Exercise directions —
Begin at the first line below and copy each line exactly, ending with the line where "Viewport: 1901px width, 1760px height." appears.

Extracted records —
..............................
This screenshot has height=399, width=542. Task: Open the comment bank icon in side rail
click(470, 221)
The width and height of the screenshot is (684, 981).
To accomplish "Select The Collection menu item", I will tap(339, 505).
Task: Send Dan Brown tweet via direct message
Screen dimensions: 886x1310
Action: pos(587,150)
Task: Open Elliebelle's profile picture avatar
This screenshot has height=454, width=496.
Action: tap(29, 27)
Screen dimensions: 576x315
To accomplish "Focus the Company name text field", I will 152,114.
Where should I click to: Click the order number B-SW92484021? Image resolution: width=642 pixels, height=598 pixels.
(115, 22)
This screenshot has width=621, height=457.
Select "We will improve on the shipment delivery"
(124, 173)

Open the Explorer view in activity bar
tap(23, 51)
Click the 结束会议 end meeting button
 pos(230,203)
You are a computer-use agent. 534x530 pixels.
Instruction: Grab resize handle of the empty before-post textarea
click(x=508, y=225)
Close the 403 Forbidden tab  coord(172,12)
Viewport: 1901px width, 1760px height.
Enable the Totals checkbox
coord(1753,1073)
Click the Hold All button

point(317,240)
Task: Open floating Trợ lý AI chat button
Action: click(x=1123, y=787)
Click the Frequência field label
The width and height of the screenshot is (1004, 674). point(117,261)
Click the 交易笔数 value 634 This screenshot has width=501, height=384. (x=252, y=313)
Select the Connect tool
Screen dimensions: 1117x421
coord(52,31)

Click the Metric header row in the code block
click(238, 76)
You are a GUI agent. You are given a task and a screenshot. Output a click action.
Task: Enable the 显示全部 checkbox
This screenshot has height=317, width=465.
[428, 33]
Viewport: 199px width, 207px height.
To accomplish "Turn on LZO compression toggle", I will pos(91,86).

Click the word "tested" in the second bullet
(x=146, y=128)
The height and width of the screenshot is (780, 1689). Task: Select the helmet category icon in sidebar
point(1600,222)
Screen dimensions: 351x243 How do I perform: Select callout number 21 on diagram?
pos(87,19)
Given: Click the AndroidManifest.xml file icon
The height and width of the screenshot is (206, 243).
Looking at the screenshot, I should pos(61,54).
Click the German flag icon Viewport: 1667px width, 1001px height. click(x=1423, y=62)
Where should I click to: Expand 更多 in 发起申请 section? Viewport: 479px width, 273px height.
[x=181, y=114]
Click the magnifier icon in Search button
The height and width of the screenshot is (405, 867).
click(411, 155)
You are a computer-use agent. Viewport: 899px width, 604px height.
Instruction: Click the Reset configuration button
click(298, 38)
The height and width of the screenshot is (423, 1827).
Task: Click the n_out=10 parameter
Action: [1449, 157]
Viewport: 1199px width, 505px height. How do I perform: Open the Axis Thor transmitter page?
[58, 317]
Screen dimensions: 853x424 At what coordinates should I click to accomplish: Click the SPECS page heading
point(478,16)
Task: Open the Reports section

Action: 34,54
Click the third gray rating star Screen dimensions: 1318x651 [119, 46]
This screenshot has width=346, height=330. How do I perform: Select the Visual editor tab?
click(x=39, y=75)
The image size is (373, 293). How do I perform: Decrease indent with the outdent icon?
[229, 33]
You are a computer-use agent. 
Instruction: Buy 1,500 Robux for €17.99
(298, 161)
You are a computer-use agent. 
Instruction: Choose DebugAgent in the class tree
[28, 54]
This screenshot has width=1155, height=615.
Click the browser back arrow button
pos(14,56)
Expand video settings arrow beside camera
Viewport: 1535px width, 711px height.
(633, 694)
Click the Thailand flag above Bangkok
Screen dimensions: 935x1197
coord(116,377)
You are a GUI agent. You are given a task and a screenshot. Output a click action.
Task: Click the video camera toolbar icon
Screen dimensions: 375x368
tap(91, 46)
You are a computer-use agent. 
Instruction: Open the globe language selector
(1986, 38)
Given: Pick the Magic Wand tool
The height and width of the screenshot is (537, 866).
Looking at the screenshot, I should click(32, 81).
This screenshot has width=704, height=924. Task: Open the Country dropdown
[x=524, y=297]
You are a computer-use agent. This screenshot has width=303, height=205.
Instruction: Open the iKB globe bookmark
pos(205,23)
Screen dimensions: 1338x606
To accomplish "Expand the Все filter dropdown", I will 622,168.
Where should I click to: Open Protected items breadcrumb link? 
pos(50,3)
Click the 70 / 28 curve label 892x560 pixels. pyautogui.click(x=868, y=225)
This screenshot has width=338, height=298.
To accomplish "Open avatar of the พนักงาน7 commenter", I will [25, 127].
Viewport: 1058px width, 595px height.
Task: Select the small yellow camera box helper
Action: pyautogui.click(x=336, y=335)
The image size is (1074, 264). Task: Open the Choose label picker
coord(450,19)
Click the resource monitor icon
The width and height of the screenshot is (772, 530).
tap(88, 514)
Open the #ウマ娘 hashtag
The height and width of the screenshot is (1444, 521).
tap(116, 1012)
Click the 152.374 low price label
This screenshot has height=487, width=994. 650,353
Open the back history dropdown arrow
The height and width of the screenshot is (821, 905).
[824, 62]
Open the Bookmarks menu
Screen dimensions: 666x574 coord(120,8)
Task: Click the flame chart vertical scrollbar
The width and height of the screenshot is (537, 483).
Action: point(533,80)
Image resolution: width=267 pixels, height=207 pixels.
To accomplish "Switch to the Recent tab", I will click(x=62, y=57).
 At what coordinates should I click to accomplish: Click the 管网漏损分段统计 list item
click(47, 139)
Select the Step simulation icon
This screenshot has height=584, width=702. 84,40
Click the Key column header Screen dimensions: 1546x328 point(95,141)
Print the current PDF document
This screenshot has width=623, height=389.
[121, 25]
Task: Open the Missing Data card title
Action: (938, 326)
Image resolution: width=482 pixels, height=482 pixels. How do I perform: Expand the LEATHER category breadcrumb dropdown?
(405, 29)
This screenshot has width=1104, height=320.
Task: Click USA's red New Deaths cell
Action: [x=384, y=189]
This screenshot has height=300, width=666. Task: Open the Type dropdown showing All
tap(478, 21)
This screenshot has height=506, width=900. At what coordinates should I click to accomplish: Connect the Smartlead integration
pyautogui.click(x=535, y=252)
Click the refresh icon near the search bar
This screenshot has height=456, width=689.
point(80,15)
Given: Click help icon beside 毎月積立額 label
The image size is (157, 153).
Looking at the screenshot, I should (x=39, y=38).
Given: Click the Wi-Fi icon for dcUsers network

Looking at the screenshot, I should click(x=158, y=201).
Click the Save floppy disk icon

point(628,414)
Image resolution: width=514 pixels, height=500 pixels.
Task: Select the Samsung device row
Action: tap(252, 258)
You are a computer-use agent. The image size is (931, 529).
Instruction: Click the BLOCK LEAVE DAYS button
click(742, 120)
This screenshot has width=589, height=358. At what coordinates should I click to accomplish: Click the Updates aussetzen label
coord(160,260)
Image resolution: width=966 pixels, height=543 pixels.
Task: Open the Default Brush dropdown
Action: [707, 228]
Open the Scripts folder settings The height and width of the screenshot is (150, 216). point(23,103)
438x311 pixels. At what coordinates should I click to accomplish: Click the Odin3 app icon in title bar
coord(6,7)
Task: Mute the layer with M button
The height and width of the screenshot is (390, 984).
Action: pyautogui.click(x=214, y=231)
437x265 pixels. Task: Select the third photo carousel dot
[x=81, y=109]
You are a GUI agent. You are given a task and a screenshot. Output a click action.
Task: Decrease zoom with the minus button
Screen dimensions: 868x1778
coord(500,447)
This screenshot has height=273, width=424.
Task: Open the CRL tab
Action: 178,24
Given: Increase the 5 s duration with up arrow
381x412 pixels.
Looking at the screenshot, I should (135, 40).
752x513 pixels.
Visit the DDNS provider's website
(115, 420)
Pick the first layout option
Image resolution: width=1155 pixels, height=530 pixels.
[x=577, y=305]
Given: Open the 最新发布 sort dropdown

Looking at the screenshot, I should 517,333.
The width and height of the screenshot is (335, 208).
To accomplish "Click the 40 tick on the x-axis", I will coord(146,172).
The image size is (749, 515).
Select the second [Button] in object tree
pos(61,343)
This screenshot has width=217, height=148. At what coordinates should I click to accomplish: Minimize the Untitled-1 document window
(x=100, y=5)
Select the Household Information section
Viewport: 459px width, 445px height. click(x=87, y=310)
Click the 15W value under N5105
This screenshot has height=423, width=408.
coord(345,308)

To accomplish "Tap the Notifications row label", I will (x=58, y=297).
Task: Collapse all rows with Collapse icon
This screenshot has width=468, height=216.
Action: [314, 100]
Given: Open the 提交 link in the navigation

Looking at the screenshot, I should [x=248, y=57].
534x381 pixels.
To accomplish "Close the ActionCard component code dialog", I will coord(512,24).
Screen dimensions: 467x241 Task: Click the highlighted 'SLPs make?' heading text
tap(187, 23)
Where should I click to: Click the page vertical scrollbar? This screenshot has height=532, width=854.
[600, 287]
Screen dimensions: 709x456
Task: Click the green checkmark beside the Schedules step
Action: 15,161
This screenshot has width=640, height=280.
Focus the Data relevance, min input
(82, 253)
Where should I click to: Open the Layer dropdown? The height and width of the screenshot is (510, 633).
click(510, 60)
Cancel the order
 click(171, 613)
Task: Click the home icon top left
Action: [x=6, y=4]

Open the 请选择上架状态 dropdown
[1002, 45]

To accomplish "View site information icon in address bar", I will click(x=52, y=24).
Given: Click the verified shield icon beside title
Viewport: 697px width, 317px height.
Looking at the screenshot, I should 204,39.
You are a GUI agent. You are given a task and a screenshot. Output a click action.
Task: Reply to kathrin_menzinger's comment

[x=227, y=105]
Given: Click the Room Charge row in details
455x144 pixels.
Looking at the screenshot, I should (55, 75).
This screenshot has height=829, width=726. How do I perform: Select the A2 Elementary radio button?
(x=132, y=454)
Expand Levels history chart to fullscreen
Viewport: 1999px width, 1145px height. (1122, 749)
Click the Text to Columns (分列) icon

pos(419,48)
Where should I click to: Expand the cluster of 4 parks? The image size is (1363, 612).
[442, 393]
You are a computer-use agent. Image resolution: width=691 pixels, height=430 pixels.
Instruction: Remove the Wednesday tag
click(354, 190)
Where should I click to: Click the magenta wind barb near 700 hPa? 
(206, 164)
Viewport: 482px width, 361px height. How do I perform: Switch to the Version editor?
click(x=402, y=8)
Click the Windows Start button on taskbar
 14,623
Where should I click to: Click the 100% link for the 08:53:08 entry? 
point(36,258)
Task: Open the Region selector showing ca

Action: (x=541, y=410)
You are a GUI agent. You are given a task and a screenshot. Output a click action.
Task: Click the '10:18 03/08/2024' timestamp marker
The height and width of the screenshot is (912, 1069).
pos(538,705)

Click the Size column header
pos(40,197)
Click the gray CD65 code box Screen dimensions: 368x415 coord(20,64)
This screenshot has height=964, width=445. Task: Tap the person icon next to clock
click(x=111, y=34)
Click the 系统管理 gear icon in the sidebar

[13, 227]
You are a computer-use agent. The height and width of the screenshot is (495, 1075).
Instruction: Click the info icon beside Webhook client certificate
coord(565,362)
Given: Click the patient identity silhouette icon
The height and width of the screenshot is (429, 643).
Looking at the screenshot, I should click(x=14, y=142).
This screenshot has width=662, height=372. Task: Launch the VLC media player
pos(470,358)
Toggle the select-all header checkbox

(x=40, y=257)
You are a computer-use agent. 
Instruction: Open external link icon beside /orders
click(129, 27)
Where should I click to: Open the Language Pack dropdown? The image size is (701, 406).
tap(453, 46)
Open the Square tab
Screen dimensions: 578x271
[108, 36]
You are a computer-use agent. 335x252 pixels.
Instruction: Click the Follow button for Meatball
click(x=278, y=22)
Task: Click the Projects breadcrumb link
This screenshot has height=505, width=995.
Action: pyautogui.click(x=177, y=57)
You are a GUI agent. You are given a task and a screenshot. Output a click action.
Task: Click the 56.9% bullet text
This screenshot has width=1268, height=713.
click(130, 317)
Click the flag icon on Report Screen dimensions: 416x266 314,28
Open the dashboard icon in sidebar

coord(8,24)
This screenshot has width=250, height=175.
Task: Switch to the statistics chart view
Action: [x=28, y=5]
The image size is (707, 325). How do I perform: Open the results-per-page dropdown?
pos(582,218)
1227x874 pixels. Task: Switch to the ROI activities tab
..............................
Response box —
This screenshot has height=399, width=542. Task: Open the comment bank icon in side rail
click(470, 221)
The width and height of the screenshot is (684, 981).
To accomplish "Select The Collection menu item", I will tap(339, 505).
Task: Send Dan Brown tweet via direct message
Screen dimensions: 886x1310
Action: pos(587,150)
Task: Open Elliebelle's profile picture avatar
This screenshot has height=454, width=496.
Action: tap(29, 27)
Screen dimensions: 576x315
To accomplish "Focus the Company name text field", I will 152,114.
Where should I click to: Click the order number B-SW92484021? Image resolution: width=642 pixels, height=598 pixels.
(115, 22)
This screenshot has width=621, height=457.
Select "We will improve on the shipment delivery"
(124, 173)

Open the Explorer view in activity bar
tap(23, 51)
Click the 结束会议 end meeting button
 pos(230,203)
You are a computer-use agent. 534x530 pixels.
Instruction: Grab resize handle of the empty before-post textarea
click(x=508, y=225)
Close the 403 Forbidden tab  coord(172,12)
Viewport: 1901px width, 1760px height.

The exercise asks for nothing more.